On Oct 4, 2009, at 5:40 AM, James Page wrote:
The issue I have with testing with just a few users is that it can
exclude a significant issue.
James,
I think that's the major flaw in your thinking. You're trying to use
usability testing primarily for issue detection and it's a very
inefficient tool for that.
Nielsen makes a claim that his useit site might look awful, but that
it is readable, which is is not the case for me. I am Dyslexic, and
I find Nielsen's useit website hard going, because he uses very wide
column widths.
I too am dyslexic, but the column widths aren't the big issue I have
with Jakob's site. The big issue issue I have is his content.
By only using a few people for user research in one location, are
you not excluding a significant number of your site's audience?
Yes.
Which is why using usability testing as a sole source for issue
detection will inevitably fail.
There's no way you could put together a cost-effective study (even
with super-duper remote testing applications) that would participants
at chance for every possible variance found in humans.
By trying to use usability testing in this way, you're creating a
final inspection mentality, which Demming and the world of statistical
quality control has taught us (since the 40s) is the most expensive
and least reliable way of ensuring high quality. Issues will be missed
and users will be less satisfied using this approach.
Instead, a better approach is to prevent the usability problems from
being built into the design in the first place. Jakob shouldn't need
to conduct usability tests to discover that longer column widths could
be a problem with people with reading disabilities. In fact, those of
us who've paid attention to the research on effective publishing
practices have known for a long time that shorter columns are better.
Larger sample sizes, even when the testing is dirt cheap, is too
expensive for finding problems like this. We need to shift away from
the mentality that usability testing is a quality control technique.

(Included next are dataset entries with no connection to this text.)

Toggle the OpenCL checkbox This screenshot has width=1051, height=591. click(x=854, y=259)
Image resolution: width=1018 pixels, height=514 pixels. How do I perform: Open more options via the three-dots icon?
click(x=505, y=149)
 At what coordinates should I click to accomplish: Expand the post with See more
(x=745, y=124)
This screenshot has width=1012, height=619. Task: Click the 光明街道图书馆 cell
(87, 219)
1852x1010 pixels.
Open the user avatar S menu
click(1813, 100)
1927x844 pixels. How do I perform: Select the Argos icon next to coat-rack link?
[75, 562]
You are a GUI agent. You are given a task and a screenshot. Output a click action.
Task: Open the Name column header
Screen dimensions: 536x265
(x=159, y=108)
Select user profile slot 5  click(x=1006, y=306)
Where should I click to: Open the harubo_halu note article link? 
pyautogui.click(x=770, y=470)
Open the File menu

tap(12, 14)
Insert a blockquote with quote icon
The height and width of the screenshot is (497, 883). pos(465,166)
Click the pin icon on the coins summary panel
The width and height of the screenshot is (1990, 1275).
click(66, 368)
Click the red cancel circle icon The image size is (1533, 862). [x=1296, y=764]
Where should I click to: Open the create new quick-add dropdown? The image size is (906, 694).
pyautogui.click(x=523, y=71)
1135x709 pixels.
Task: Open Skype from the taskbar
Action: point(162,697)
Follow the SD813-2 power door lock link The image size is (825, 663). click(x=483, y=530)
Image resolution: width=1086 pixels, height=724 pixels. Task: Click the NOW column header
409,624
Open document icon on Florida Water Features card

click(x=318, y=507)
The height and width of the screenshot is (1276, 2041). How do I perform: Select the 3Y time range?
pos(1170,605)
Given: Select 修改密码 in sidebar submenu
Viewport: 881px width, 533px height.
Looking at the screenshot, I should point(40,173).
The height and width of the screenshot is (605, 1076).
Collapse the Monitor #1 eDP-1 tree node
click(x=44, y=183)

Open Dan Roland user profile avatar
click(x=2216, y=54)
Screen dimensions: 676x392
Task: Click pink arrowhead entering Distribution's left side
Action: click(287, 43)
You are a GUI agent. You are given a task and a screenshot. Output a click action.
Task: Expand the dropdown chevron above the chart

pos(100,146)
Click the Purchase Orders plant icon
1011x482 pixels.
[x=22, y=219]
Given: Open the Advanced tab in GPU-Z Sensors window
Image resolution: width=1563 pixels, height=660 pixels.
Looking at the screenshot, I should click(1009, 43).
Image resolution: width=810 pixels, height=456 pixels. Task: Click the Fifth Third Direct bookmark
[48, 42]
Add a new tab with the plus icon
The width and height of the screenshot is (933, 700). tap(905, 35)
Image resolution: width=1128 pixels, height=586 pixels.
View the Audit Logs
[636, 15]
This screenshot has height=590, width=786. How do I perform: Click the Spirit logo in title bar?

Because of this, we've found in our research that teams get the most
value from usability testing (along the other user research
techniques) when they use it to inform their design process. By
getting exposure to the users, the teams can make informed decisions
about their design. The more exposure, the better the outcomes of the
designs.
To research this, we studied teams building a variety of online
experiences. We looked for correlations between those teams' user
research practices and how effective the team was at producing great
designs. We looked at the range of techniques they employed, whether
they hired experienced researchers, how many studies they ran, how
frequently the studies were, and about 15 other related variables.
We found that many of the variables, including the nature of the
studies (lab versus field, for example) or number of study
participants did not correlate to better designs.
More importantly, we found that 2 key variables did correlate
substantially to better designs: the % of hours of exposure each team
member had to primary observation and the frequency of primary
observation.
This led us to start recommending that teams try to get every team
member exposed to as many hours of observing users throughout the
design process. The minimum we're recommending is 2 hours of
observation every 6 weeks. The best teams have their team members
observing users for several hours every week or so.
Based on our research, we can confidently predict that having each
team member watch two users for two hours every 3 weeks will result in
a substantially better design than hiring the world's most experienced
user researchers to conduct a 90-participant study that none of the
team members observe.
So, number of participants in the study is a red herring. The real
value is number of hours each team member is exposed to users.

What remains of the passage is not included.